A lire : Le basilic pour moi, c'est le goût de l'été. Le soleil, la méditerranée, l'Italie... Dans son album de BD intitulé Basilico, publié chez Ankama, l'artiste italien Giulio Macaione prend à contre-courant ces petits plaisirs associés à la savoureuse plante pour développer un drame familial au coeur de la Sicile.
Maria Morreale, la narratrice, raconte cette histoire... depuis son cercueil. Elle vient de mourir et quelques proches et surtout, ses cinq enfants sont venus se recueillir devant sa dépouille. Il y a Giovanni le prof effacé, Agata l'artiste peintre qui ne vend pas de toiles, Diego Maria qui vit aux crochets de ses amants, Rosalia l'infirmière mariée à un médecin et Santo le journaliste voyageur. Tous pleurent leur mère qui leur a pourtant donné une éducation stricte, n'épargnant ni les piques, ni les leçons de morale, jusqu'à la veille de son décès. Le lecteur comprend que le père a été absent très tôt sans en connaître tout de suite la raison.
Secrets de famille
Giulio Macaione remonte alors le fil des événements et, au-delà, d'une vie, à travers des chapitres qui suivent une double échelle de temps. Il y a d'abord l'histoire d'amour entre Maria et Pietro, leur mariage, l'arrivée d'une femme de ménage mauricienne avec laquelle Maria va échanger des confidences. Le basilic servira alors à bien plus qu'aromatiser des plats. Et puis il y a les chapitres consacrés à chacun des enfants, dont on découvre le parcours et les relations tumultueuses avec la mamma jusqu'à la journée de son décès, coup de tonnerre dans un horizon aux nuages menaçants. Tons sépia pour la storia di Maria, noir et blanc rehaussé de gris pour le reste de l'album.

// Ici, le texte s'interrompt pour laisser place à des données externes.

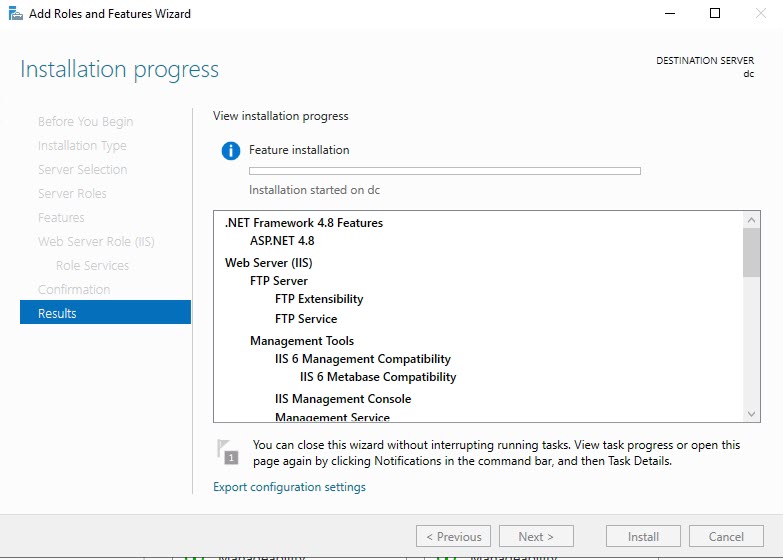Click the notification flag icon near the tip
783x560 pixels.
(x=228, y=451)
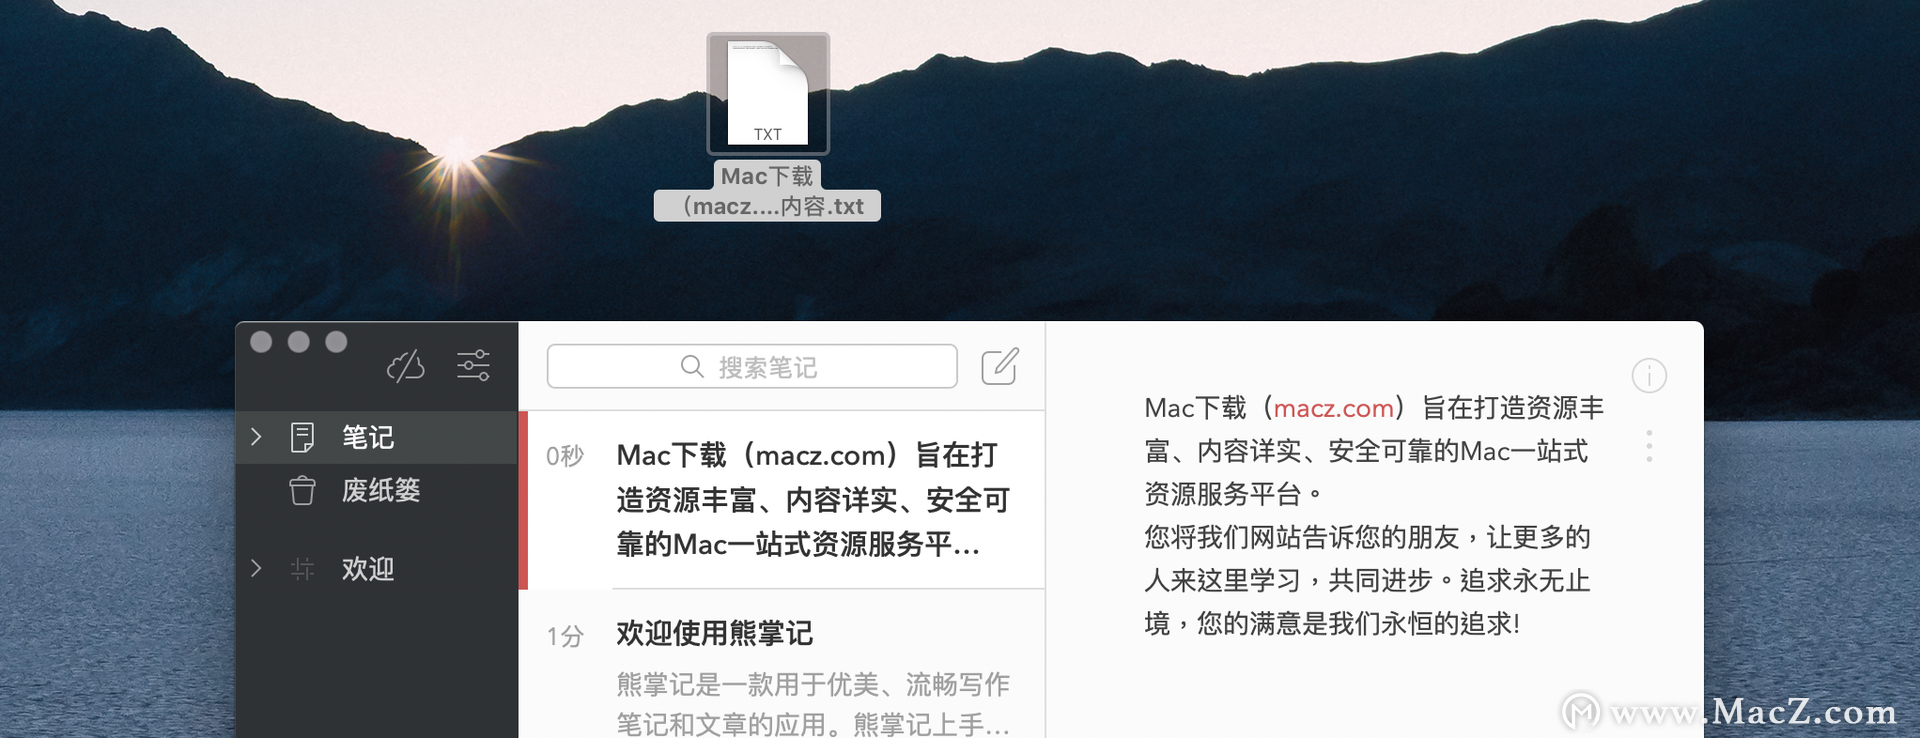
Task: Open the note info panel icon
Action: (x=1649, y=376)
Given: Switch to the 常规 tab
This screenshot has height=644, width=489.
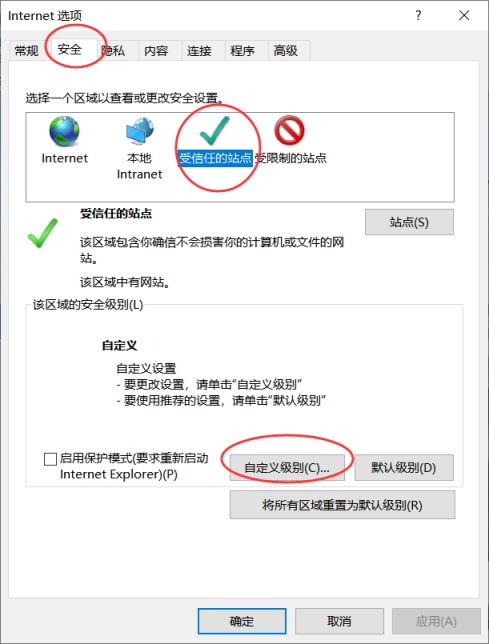Looking at the screenshot, I should [x=26, y=51].
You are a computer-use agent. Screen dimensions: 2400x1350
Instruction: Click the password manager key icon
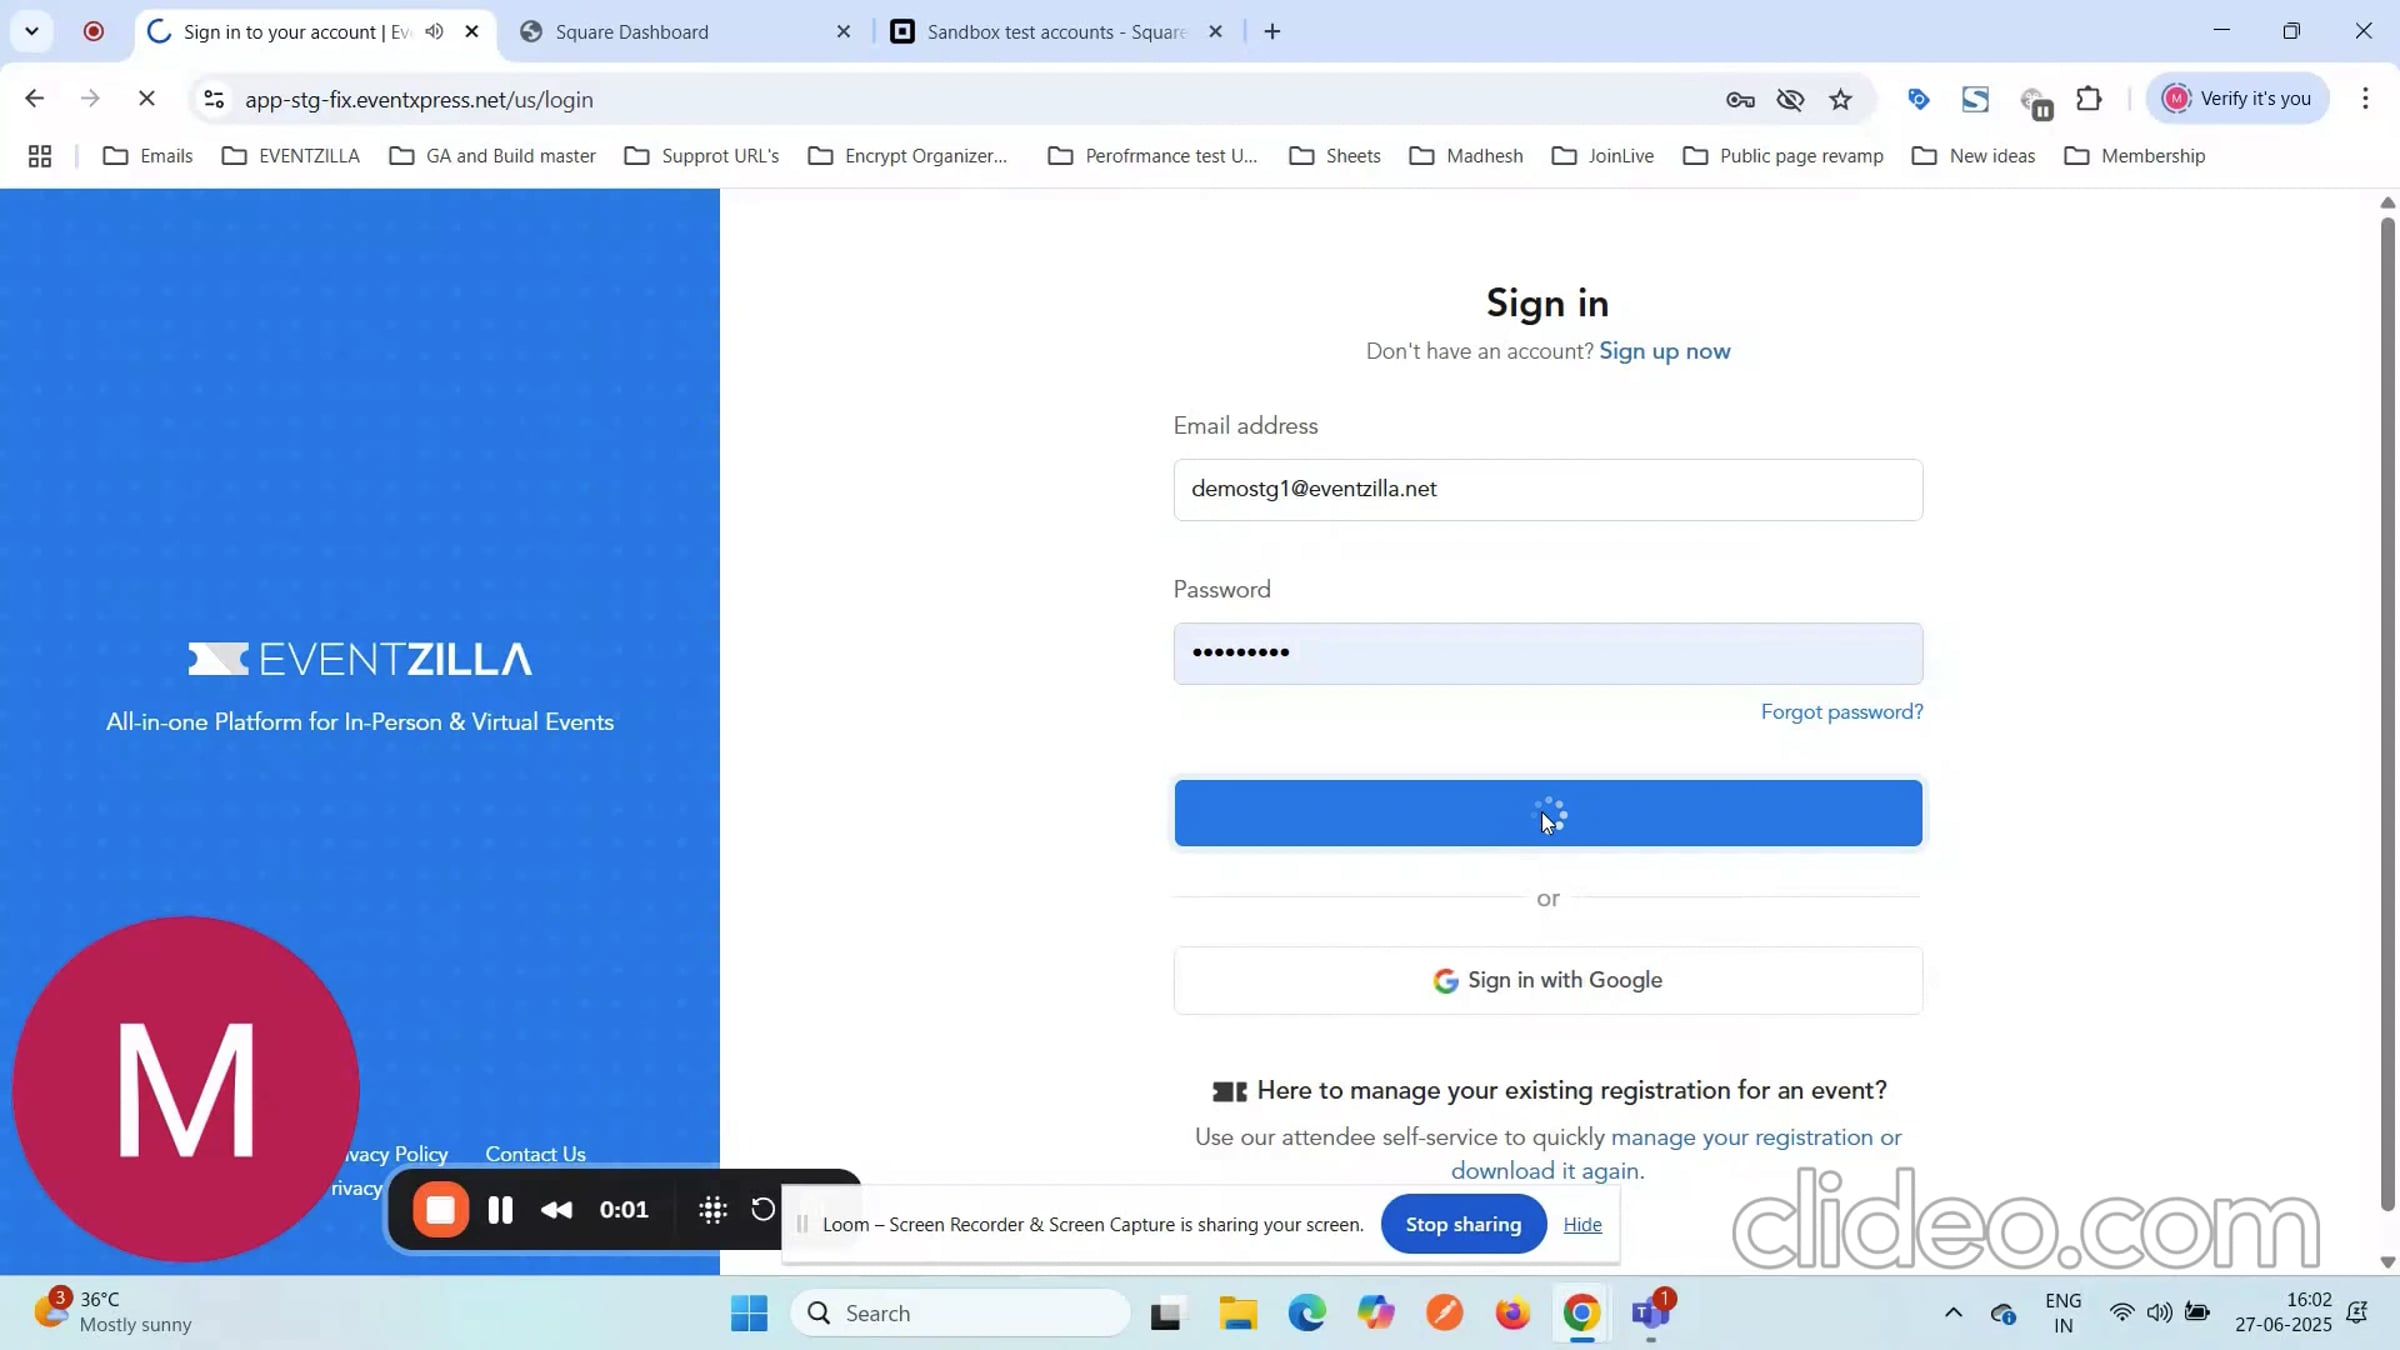coord(1740,99)
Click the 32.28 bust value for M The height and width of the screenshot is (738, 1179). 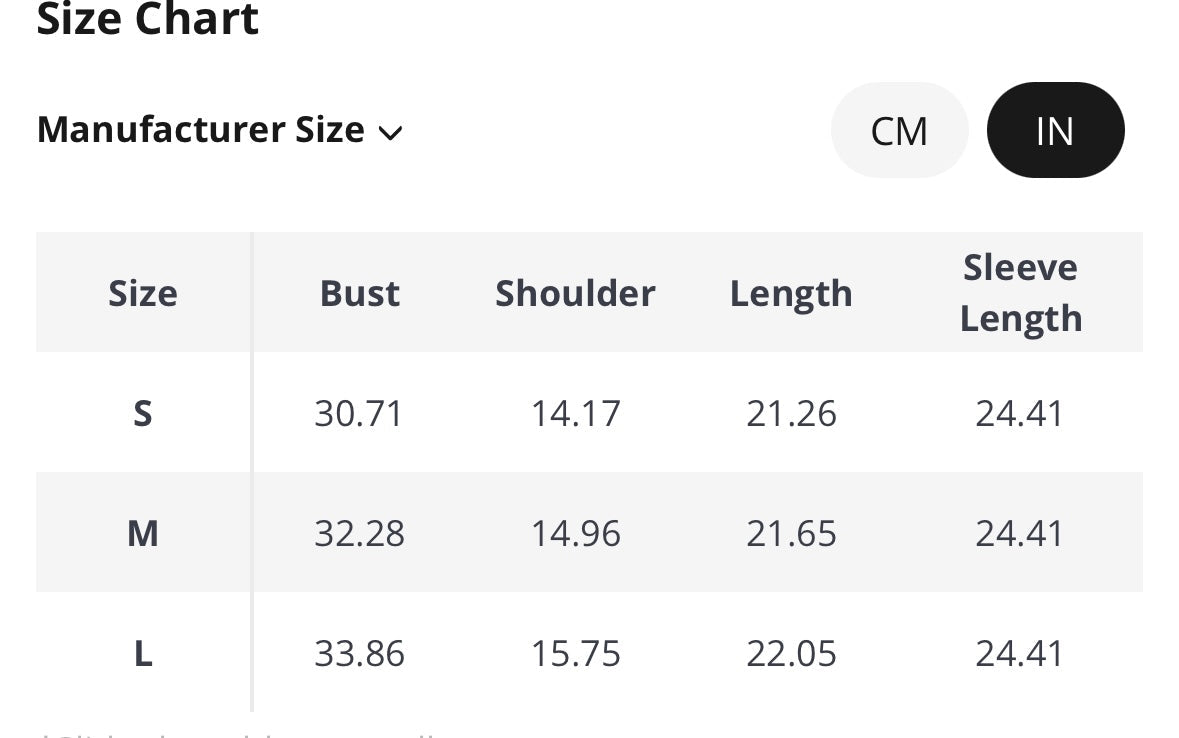pos(359,533)
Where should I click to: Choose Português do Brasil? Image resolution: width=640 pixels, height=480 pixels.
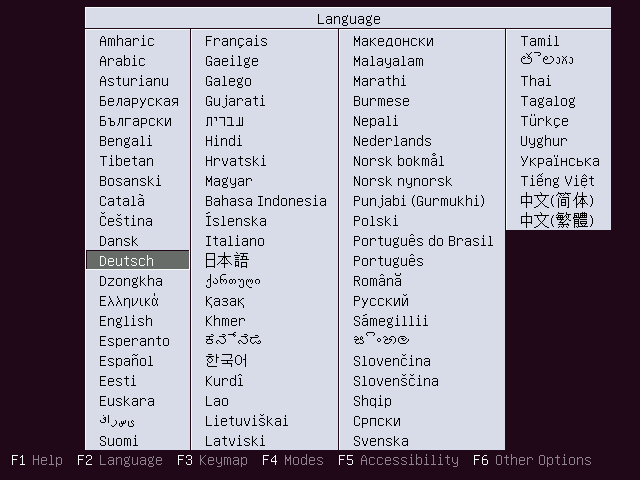[x=423, y=241]
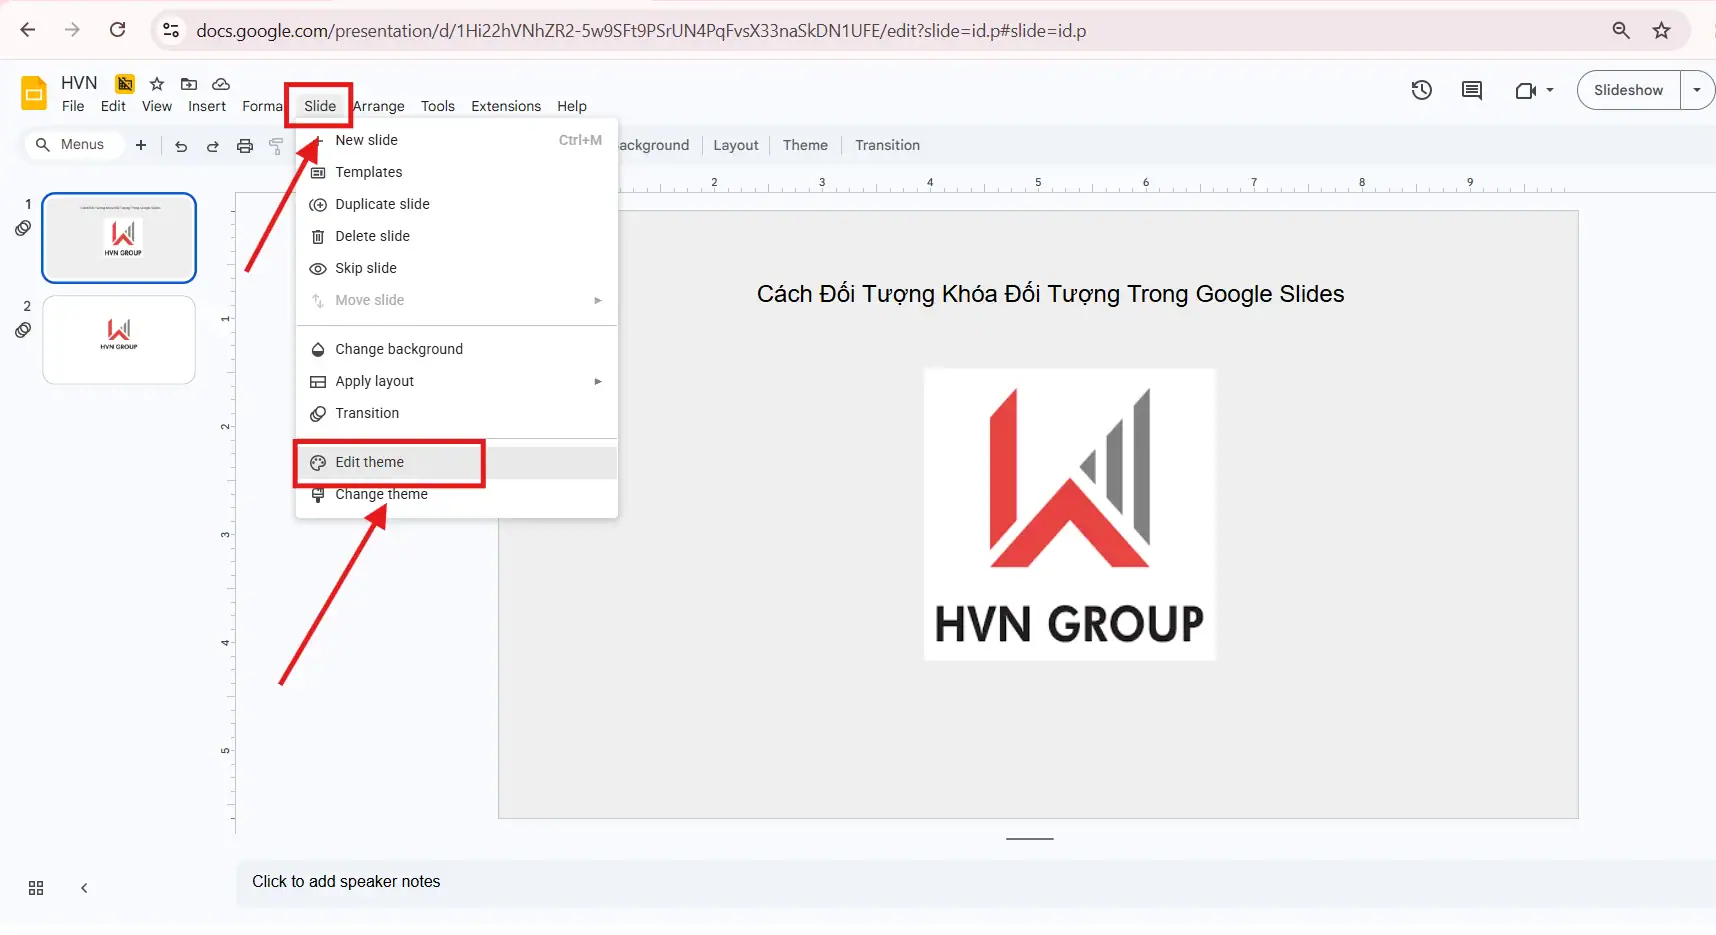Screen dimensions: 1716x935
Task: Start the Slideshow
Action: coord(1628,90)
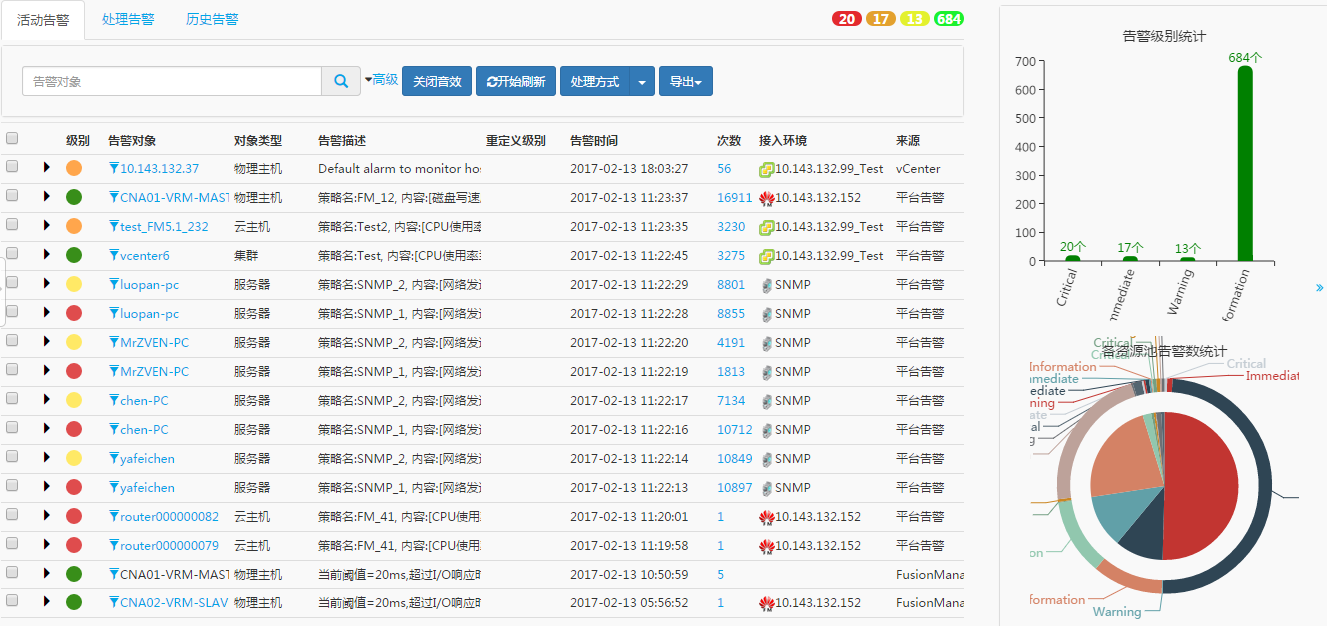The image size is (1327, 626).
Task: Click the filter icon beside vcenter6
Action: coord(114,256)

Nous découvrons une famille qui, derrière les apparences imposées par la morale et la religion, révèle progressivement ses dysfonctionnements, ses failles, ses blessures. Macaione prend le soin de mettre en scène des personnages avec un vécu et une épaisseur psychologique qui les rend crédibles. Ces tranches de vie ne ralentissent en rien le récit principal ; au contraire, elles l'alimentent, accentuant le mystère pressenti dès les premières pages et dont la révélation finale incite à revoir complètement les opinions que l'on s'était faites sur chacun.
Saveurs siciliennes
L'auteur nous plonge également au coeur de Palerme, dont au découvre au détour des planches les monuments baroques, les imposantes bâtisses et leurs intérieurs cossus, de même que les marchés pleins de vie. Natif de la capitale sicilienne, Macaione rend compte à la fois de sa modernité et de la pesanteur des traditions, porteuses parfois de préjugés. Il ponctue d'ailleurs les propos des personnages de termes issus du sicilien, contribuant à ancrer son récit dans un lieu qui devient un personnage à part entière. Autre belle idée de l'auteur : proposer des recettes de cuisine, locale ou non, dans lesquelles le basilic apporte son bouquet frais et puissant : caponata, couscous alla trapanese, parmigiana di melanzane... Des plats qui sont ceux que confectionnait Maria pour ses enfants.
Un marque-page ensemencé qui, une fois planté et arrosé, se transformera en bouquet de basilic. |
Dans un style graphique qui associe BD européenne et influence manga, Giulio Macaione signe un album original et prenant, à l'implacable conclusion. Le basilic n'aura plus jamais le même goût.